I can not swim!
I am afraid of water!
I am even more fearful of drowning!
I knew this the moment my mother tried washing my hair in the bath tub as a child. The water was streaming fast but it was hard to run. I tried it but my mother was holding me tightly so I wouldn’t fall in the tub. I remember putting up a fight with her, but lost; It’s hard fighting when you have shampoo in your eyes; water in your mouth and nose from crying; and a strong Jamaican mother.
Swim lessons at the YMCA didn’t help much. Without a flotation device I couldn’t get my arms and legs to do what other kids were doing, swim. Nor did my older brother’s attempt to teach me how to swim at my uncle’s house in Florida help. Growing up in Jamaica, my siblings learned how to swim by being thrown in a body of water. But when this was done to me one summer in Florida, I nearly drowned! Let’s just say I won’t try the “sink or swim” test with my future children.

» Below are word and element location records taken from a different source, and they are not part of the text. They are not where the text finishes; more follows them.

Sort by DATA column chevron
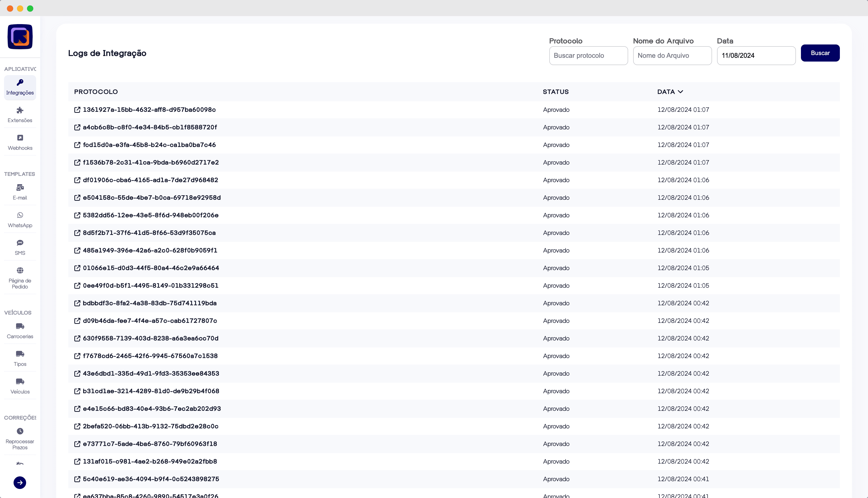The height and width of the screenshot is (498, 868). click(680, 92)
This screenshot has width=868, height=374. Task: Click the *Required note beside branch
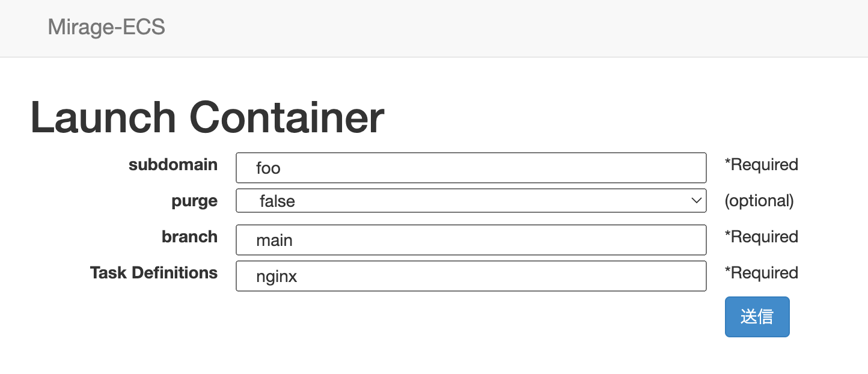click(x=761, y=237)
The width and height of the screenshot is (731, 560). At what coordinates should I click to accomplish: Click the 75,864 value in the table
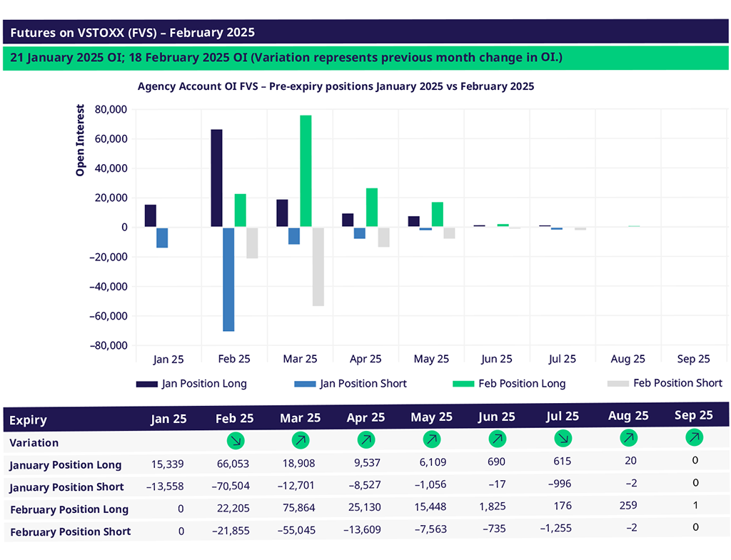pos(300,509)
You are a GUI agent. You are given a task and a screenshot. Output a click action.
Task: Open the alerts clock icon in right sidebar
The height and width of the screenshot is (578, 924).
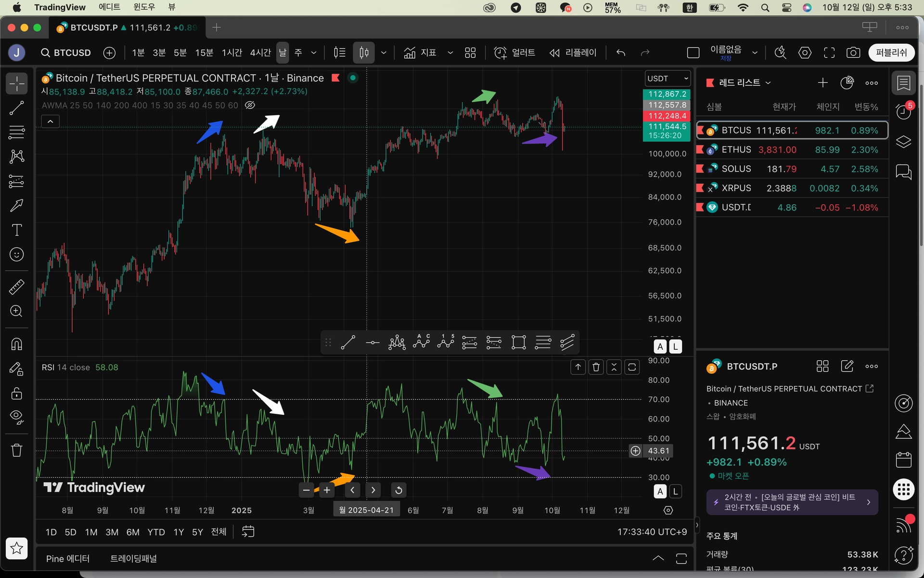(903, 112)
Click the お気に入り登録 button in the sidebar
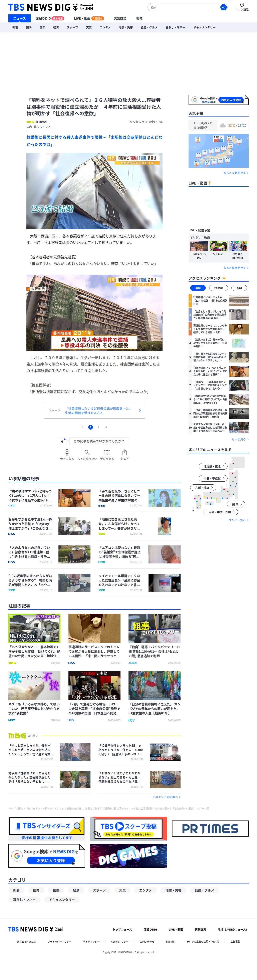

Sadly, I’m not alone.
According to USA Swimming, 70% of African-American children cannot swim, compared with nearly 60% for Hispanic children and 42% for white children. So in an effort to get over my fear, this non-swimmer decided to go kayaking at Pactola Lake in South Dakota.
I obviously survived because I’m able to write this blog post.
With my life jacket on and the aide of my friend Justin — who is a 12-year kayaker and member of the Black Hills Paddlers — I was ready to get my feet wet. Not, literally, that wouldn’t be a good thing!
At times I thought, “what the heck am I doing!” but for the most part, I had a blast! There’s nothing like viewing the open-water in a kayak: the fresh air, the sounds of flies soaring, the songs of birds, the movement of water and the many things about nature we take for granted daily.
There was no turning back because I came, I paddled and I conquered!